Alfred Mac Wilson

No Portrait Available
No Headstone Photograph Available

Full Name: Alfred Mac Wilson
Location: No Plot Assigned
Reason for Eligibility: Medal of Honor Recipient 
Birth Date: January 13, 1948 
Died: March 3, 1969 
Burial Date:  
 

ALFRED MAC WILSON (1948 ~ 1969). Medal of Honor Recipient Alfred "Mac" Wilson was born in Olney, Illinois, on January 13, 1948, to Mr. and Mrs. Fred Wilson. The family moved to Odessa, Texas, two years later. Wilson attended Odessa High School, where he ran track and played football before his 1967 graduation.

He joined the Marine Corps in Abilene, Texas, with three friends under the Buddy Plan, which would place friends in the same training platoon, in the fall of 1967. After completing training at San Diego and Camp Pendleton, California, Wilson was deployed to Vietnam on July 21, 1968, as a Private First Class with Company M, Third Battalion, Ninth Marines, Third Marine Division.

On March 3, 1969, his unit returned from a reconnaissance mission near Fire Support Base Cunningham when it was attacked by a concealed enemy force. The center of the column was pinned down by enemy fire and the lead squad began to move to flank the enemy. Wilson was in command of the rear squad, which had to move to provide a base of fire to assist the two other squads. The machine gunner and his assistant in Wilson's squad were seriously injured and unable to operate their weapon. Realizing the importance of the weapon, Wilson and another Marine ran through heavy enemy fire to reach the machine gun and to get it operating again. As they approached the machine gun, an enemy soldier stepped from behind a tree to throw a grenade at the two men. Without hesitation, Wilson shouted a warning to the other Marine and threw himself on the grenade and absorbed the explosion. His sacrifice enabled his unit to continue fighting and eventually defeat the enemy. For his actions, Wilson was posthumously awarded the Congressional Medal of Honor in addition to a posthumous promotion to Corporal.

The Medal of Honor was presented to his family by Vice President Spiro T. Agnew on April 20, 1970, at the White House. Wilson is buried at Sunset Memorial Gardens Cemetery in Odessa, Texas.

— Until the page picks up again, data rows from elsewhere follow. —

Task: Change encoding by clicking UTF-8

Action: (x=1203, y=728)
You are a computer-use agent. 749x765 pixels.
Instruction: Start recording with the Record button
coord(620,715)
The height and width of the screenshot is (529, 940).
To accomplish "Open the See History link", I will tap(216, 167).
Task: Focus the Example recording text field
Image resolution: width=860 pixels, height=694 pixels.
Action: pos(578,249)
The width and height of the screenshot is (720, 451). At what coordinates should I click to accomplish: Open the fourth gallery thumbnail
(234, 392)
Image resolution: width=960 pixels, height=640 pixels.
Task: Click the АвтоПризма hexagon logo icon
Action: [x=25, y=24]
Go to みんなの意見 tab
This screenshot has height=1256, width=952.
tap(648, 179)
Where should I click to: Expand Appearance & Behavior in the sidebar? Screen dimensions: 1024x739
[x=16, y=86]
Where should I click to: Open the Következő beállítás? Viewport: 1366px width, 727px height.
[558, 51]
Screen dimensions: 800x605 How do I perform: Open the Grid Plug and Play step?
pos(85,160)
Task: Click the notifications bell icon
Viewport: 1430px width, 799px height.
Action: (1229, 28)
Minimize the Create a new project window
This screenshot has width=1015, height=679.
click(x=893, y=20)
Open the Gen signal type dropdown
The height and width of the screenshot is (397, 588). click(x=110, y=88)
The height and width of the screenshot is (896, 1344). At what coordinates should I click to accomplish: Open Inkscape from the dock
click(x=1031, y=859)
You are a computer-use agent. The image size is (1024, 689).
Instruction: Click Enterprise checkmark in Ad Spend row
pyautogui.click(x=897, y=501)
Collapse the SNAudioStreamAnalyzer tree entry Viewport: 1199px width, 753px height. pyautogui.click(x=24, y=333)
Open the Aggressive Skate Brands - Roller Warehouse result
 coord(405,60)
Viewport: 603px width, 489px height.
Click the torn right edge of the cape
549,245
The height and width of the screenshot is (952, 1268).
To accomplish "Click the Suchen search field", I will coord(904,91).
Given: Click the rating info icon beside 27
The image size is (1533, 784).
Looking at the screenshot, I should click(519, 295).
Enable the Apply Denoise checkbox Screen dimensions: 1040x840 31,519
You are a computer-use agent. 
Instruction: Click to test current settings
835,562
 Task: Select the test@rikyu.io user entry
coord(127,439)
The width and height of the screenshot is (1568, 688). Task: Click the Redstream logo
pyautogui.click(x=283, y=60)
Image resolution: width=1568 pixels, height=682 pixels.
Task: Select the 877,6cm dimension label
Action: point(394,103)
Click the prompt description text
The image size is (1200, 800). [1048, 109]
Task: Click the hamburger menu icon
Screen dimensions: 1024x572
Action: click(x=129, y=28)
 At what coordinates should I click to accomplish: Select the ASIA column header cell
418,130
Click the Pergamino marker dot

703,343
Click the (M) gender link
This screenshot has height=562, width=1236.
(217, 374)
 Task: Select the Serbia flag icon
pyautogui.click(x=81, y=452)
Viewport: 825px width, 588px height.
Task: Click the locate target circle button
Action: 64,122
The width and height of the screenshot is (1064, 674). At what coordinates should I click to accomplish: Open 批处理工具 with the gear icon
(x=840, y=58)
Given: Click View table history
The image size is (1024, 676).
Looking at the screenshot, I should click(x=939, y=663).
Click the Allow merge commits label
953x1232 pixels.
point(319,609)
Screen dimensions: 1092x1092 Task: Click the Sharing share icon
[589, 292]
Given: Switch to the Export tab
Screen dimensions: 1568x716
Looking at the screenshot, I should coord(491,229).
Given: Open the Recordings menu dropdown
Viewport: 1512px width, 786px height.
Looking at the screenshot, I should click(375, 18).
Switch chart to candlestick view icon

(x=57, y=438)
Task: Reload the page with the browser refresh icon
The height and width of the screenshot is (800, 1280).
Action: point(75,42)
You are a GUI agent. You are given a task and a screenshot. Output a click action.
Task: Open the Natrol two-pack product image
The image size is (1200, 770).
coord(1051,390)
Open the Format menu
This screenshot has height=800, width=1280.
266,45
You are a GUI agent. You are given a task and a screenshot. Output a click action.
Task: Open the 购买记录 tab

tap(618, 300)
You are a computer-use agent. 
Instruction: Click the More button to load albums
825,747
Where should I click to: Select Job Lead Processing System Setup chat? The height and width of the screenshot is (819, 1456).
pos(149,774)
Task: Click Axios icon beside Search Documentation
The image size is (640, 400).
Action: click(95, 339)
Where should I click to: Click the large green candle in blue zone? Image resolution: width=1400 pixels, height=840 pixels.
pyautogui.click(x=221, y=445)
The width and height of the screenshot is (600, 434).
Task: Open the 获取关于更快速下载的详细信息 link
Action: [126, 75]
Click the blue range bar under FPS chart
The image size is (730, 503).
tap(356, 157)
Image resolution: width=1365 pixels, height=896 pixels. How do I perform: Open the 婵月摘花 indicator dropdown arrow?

His surviving sister, Sue Wilson, lives in San Angelo, Texas; his mother died three months after his death and his father died in 1996.

Bibliography: "Above and Beyond: The Medal of Honor in Texas," Capitol Visitors Center, State Preservation Board of Texas. "Alfred M. Wilson," Permian Basin Vietnam Veterans Memorial, http://www.veteransmemorial.us/bios/heroes.php?name=WILSON,ALFREDM., April 26, 2006.

 

Search by Name.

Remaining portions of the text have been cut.